### INPUT FOR THIS TASK
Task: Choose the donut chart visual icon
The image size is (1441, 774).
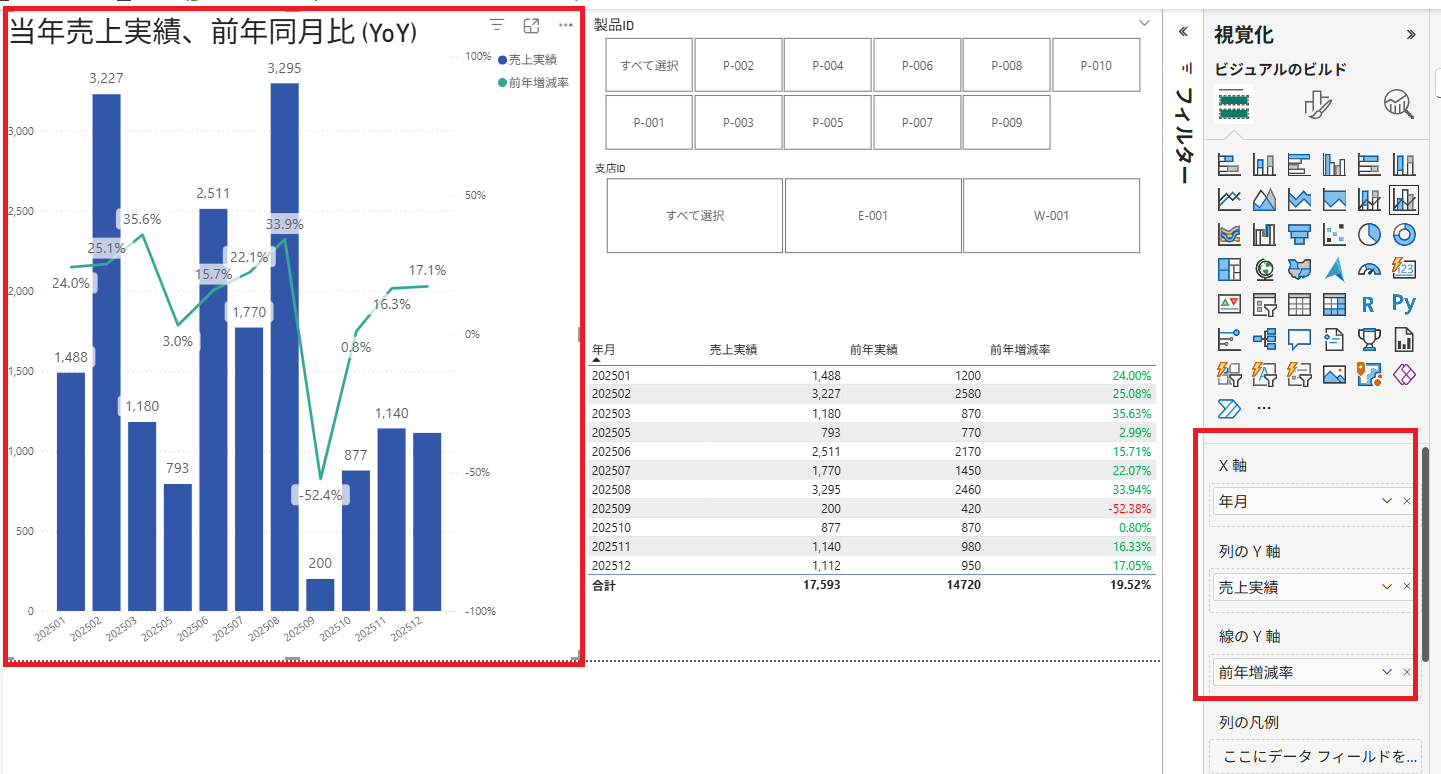Action: point(1404,234)
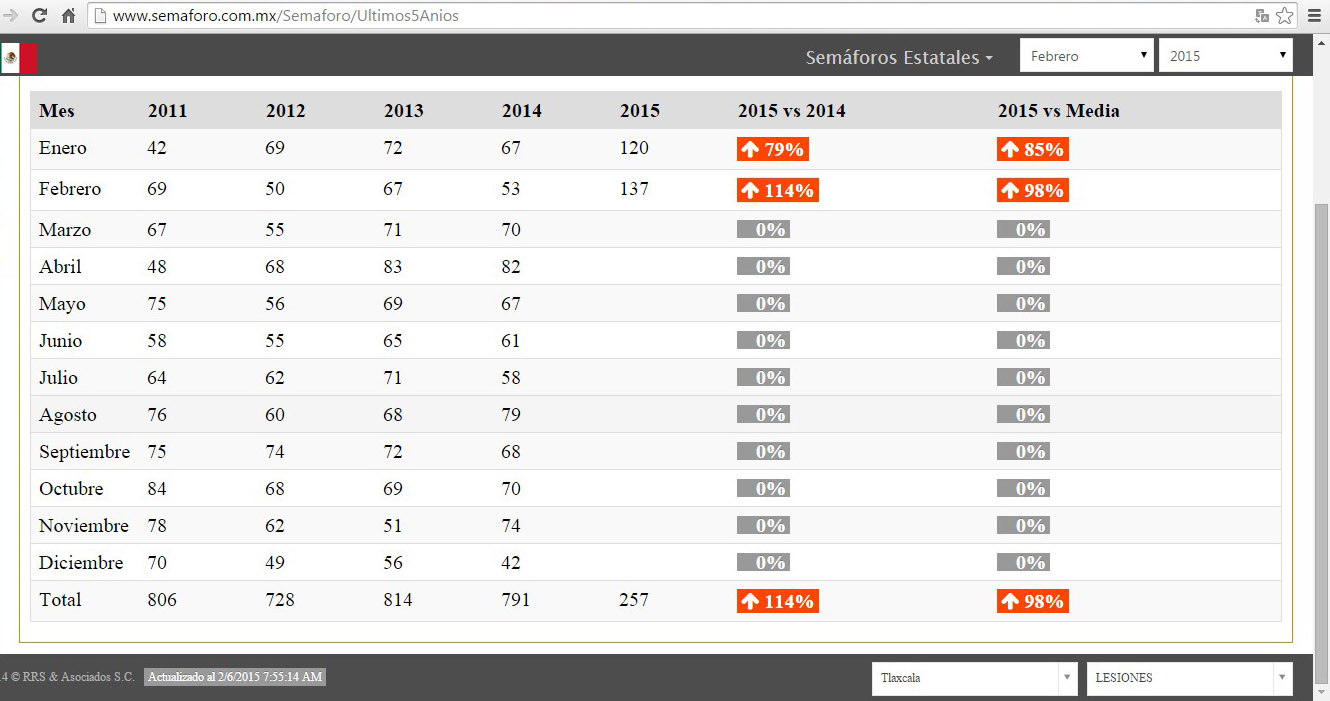The image size is (1330, 701).
Task: Open the Chrome hamburger menu
Action: click(1315, 16)
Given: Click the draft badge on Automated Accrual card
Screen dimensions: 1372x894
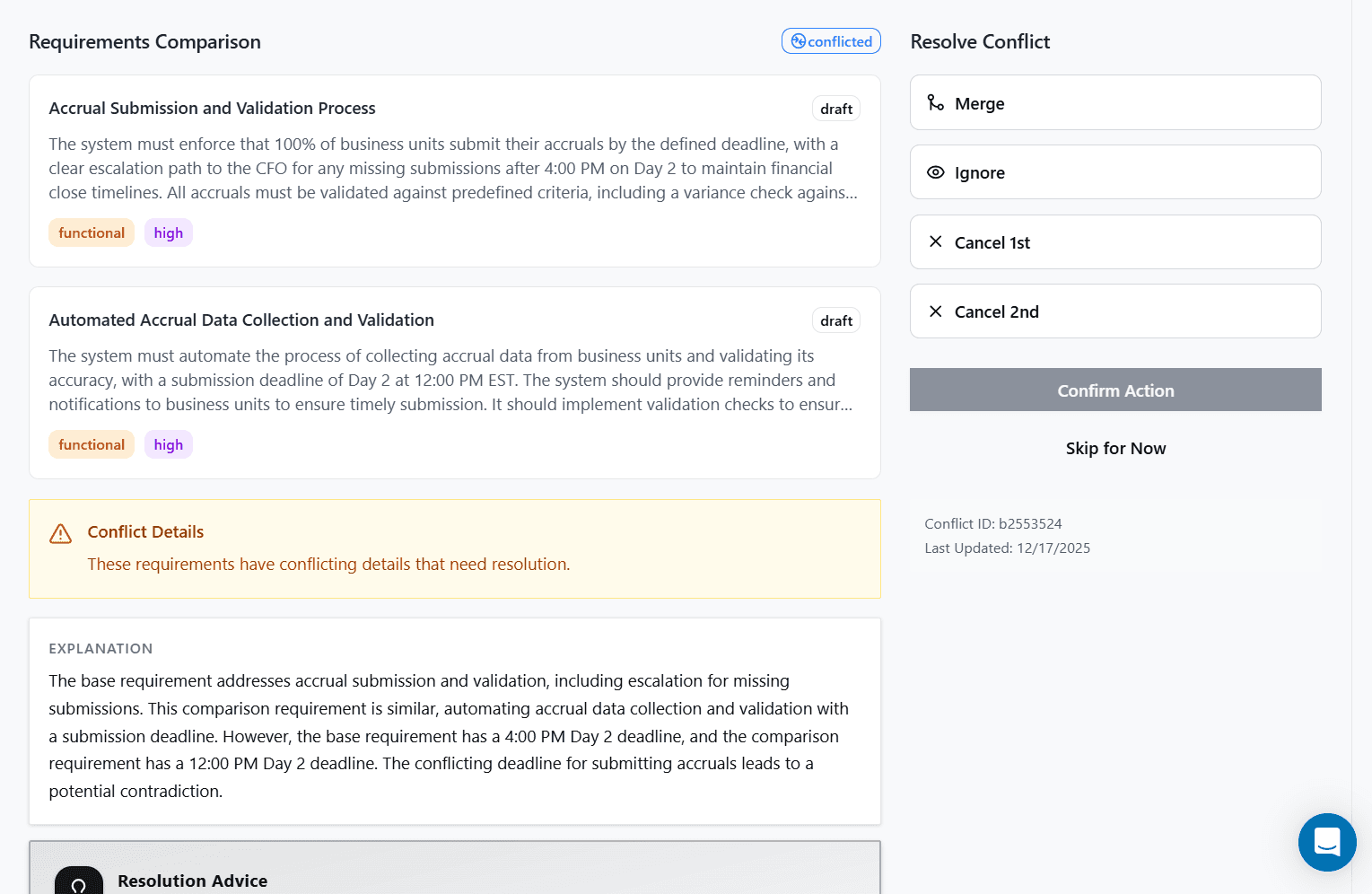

### EXERCISE DIRECTIONS
All entries should be given again exactly, except that pictures are to be excluded.

### ANSWER SPACE
Task: Choose the donut chart visual icon
The image size is (1441, 774).
Action: point(1404,234)
The image size is (1330, 701).
Task: Open the Chrome hamburger menu
Action: click(1315, 16)
Given: Click the draft badge on Automated Accrual card
Screen dimensions: 1372x894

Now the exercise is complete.